» TASK DETAILS: Only one span of the listing below is wanted: the lines from the one with "Task: Click the video camera icon" through the one with "1258x952 pixels.", reproduced exactly, both ends kept.

» EXTRACTED MATERIAL:
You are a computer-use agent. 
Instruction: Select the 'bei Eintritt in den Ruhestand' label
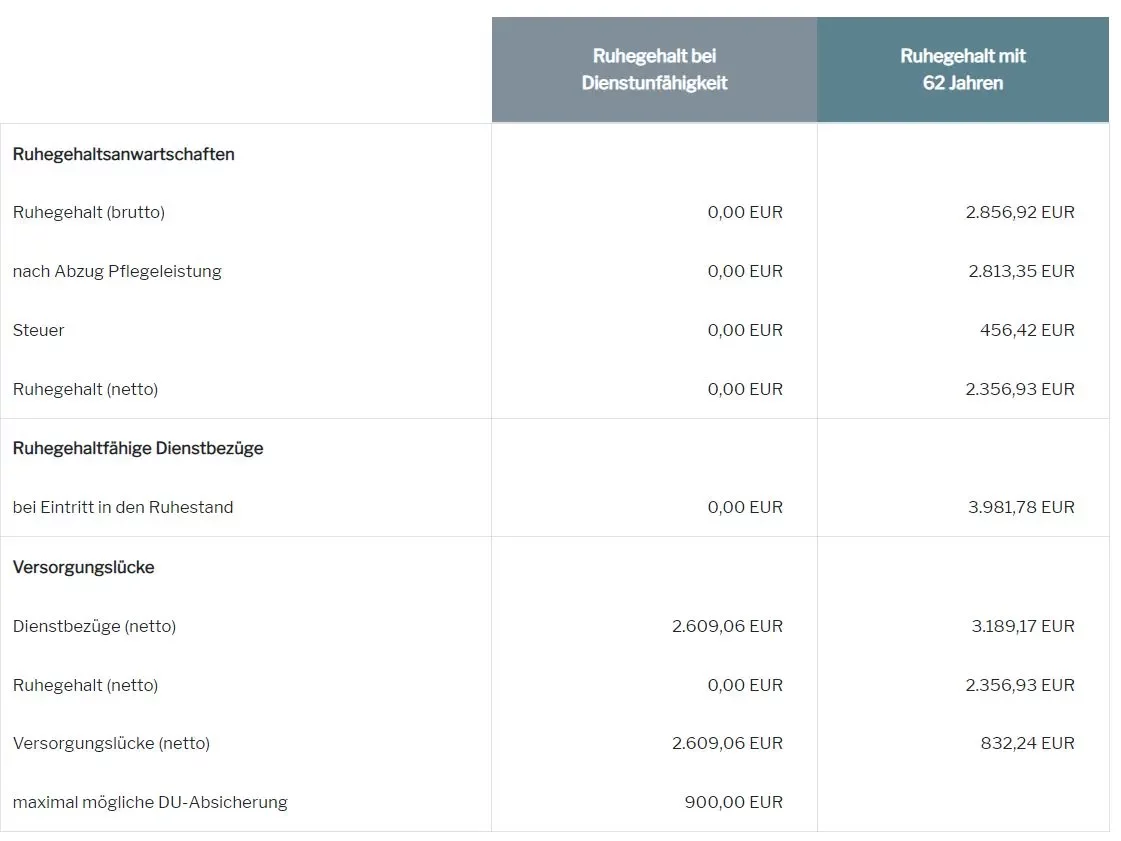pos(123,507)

* * *

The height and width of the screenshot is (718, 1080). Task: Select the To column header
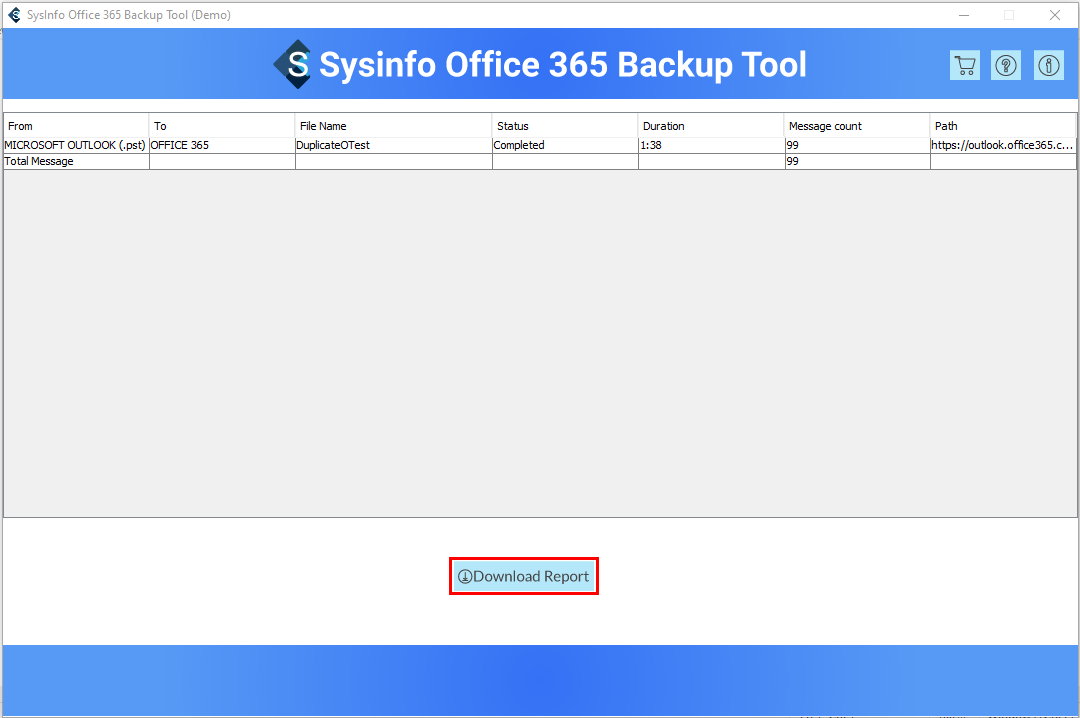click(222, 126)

==

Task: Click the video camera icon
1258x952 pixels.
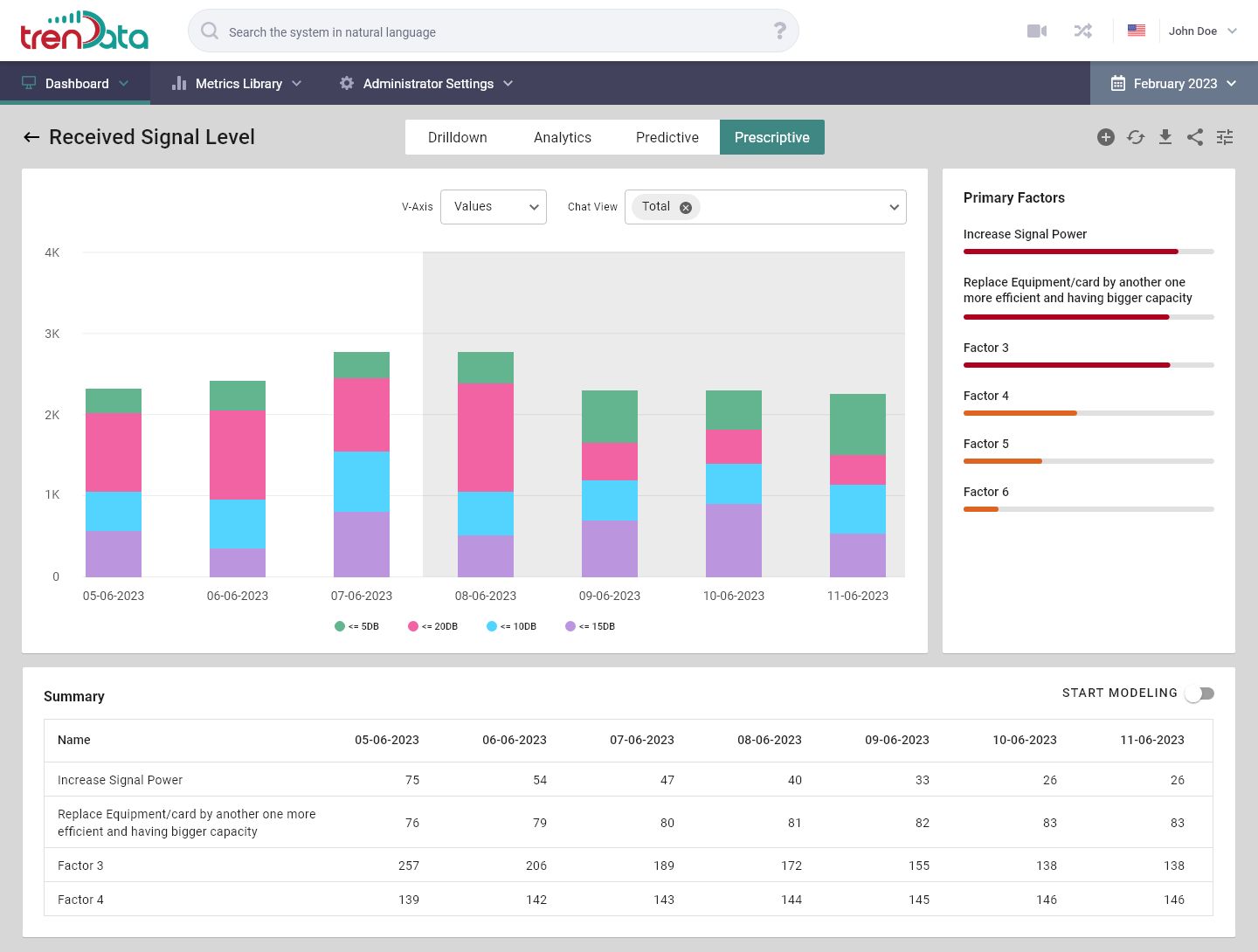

» YOUR SOLUTION:
Task: Click the video camera icon
1258x952 pixels.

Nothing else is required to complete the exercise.